10 Temmuz 2014 Perşembe

biz ve siz...

sabahları birlikte gidilip kahvaltı edilen ya da öğlen saatlerinde önunden geçilirken beş dakika oturulup kahve içilen bir cafeydi, aylar sonra karşılastığımız mekan...
benim yanmda başka bir kadın, senin yanında başka bir adam. kadın da adam da memnundu hayatından. biz ise gözgöze geldiğimiz anda buz gibi kesilmiştik, bu bazılarının memnun olduğu durumdan...

tam karşımızdaki masaya siz oturdunuz. biz kelimesinin paydasında ise bir yabancı kadın vardı artık  ve sen sessizce bir 'siz'e taşınmıştın. biz çay söylemiştik cam bardakta. benimki her zaman ki gibi demli, yanımdaki kadının ki açık ve 3 şekerli. siz beyaz fincanlarda muhtemelen kahve içiyordunuz... seninki sütlü ve şekersiz, adamınkini bilmiyorum... kadın ve adam sırt sırta duruyorlardı. ben ve sen ise karşılıklı gelmiştik...

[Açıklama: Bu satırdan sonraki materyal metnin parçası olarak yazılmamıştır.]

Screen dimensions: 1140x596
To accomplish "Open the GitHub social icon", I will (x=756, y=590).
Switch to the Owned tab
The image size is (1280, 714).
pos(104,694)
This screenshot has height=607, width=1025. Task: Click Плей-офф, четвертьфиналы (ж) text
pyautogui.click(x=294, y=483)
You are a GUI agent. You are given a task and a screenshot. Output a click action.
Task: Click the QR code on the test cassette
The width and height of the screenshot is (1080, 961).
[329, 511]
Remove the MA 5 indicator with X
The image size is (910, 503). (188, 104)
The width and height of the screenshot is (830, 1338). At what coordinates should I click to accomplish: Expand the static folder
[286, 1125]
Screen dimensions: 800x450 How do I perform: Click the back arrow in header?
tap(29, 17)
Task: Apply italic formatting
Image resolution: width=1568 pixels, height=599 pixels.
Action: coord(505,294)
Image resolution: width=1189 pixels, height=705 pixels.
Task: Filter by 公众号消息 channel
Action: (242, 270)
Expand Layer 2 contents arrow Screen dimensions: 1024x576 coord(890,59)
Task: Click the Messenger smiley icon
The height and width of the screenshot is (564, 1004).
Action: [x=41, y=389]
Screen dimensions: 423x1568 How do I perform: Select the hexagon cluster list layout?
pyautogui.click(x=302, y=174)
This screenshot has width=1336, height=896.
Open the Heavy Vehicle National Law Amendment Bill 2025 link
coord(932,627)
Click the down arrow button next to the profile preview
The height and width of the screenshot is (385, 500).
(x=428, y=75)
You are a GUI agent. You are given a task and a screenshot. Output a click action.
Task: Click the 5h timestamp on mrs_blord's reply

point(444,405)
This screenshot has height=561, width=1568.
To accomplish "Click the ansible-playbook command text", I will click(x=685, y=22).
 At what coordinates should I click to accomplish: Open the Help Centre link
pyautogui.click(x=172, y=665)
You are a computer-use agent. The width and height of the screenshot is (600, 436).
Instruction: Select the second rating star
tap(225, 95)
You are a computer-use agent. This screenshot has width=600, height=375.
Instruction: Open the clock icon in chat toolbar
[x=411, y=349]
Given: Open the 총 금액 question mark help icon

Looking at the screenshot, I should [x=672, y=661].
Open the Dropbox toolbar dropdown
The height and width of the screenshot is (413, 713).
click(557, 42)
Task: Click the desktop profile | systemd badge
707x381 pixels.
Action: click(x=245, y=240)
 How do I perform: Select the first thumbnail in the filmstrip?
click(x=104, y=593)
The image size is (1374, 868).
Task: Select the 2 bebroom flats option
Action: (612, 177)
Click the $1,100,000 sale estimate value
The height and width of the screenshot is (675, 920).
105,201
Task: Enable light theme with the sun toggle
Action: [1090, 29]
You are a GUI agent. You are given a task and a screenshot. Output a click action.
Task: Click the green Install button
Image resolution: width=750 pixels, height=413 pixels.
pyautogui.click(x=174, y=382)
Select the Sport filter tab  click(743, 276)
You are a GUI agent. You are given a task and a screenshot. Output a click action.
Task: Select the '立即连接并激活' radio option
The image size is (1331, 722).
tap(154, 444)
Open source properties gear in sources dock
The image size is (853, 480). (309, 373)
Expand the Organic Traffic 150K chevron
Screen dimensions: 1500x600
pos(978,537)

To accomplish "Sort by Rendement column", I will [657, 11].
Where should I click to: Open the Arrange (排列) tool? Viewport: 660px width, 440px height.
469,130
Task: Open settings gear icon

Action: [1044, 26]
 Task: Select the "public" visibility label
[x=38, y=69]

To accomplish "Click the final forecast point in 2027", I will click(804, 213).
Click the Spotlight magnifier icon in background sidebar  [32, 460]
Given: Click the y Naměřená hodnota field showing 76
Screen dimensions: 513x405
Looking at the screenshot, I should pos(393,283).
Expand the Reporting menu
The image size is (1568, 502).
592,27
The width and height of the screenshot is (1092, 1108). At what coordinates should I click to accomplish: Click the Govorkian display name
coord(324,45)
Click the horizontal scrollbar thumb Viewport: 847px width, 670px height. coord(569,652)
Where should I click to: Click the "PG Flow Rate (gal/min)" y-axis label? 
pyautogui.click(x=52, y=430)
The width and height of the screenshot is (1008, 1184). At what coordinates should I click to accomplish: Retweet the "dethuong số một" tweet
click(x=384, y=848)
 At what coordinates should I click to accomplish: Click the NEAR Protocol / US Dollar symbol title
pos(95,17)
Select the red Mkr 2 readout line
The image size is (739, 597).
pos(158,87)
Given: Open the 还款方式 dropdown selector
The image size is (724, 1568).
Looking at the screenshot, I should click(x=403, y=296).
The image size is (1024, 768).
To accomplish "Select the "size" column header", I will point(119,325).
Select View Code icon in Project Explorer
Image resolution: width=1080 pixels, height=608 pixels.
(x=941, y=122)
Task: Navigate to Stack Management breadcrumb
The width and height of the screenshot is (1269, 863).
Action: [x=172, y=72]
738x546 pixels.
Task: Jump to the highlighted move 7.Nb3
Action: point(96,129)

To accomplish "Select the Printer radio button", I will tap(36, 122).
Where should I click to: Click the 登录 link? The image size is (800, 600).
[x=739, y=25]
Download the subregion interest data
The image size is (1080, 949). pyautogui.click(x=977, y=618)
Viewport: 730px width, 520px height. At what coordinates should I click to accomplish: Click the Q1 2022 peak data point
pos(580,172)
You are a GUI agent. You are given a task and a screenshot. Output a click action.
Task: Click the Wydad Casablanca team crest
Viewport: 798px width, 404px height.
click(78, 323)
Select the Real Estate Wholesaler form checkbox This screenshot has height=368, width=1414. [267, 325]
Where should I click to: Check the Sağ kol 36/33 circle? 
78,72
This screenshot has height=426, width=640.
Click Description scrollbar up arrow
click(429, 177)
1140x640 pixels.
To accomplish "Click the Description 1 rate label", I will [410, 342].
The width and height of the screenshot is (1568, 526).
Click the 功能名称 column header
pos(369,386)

kimi zaman gözgöze gelip susuyorduk karşımızdakilere. bazen gözgöze gelmemek için sen adama, ben kadına saklanıyordum. ama ikimizde merakla süzüyorduk olan biteni. gözgöze geldiğimiz ilk anda selamlaşmamıştık bile. iki yabancı gibiydik birbirimize. sen durmadan saatine bakıp duruyordun. kalkmak istedikçe karşındaki adam tutuyor gibiydi seni. rahatsız olduğunu hissetmiştim...

karşımdaki kadının gözlerinin içine bakarak, daha eğlenceli bir yere gidelim dedim fısıldayarak. kadın çantasını aldı. ben ayağa kalkıp kadının sandalyesini hafifçe çekip kalkmasına yardım ettim. ayağa kalkarken ve kalktığım anda, kadının sandalyesini çekerken ve kadının elinden tutarken beni izlediğini biliyordum... dar koridora doğru ilerlerken elimde olmadan, aslında, hayır bizzat isteyerek duraksadım. kadının elini braktım ve hafifçe geriye dönüp sana baktım...

adam masanın üzerindeki elini tutmuş sana birşeyler anlatıyordu. sen, benim az önce oturduğum boş sandalyeye bakıyordun. belki gözlerini oradan alıp bana bakarsın diye, bir kaç saniye bekledim... yanımdaki kadın sesi birşey mi unuttuğumu sordu...
-'hayır hayatım...' diyebildim yutkunurken.
oysa ki ben bile inanmamıştım bu cevaba. birşeyleri unutalı aylar olmuştu ve belki de ancak o gün, o saatte, o mekanda anımsıyor gibiydim...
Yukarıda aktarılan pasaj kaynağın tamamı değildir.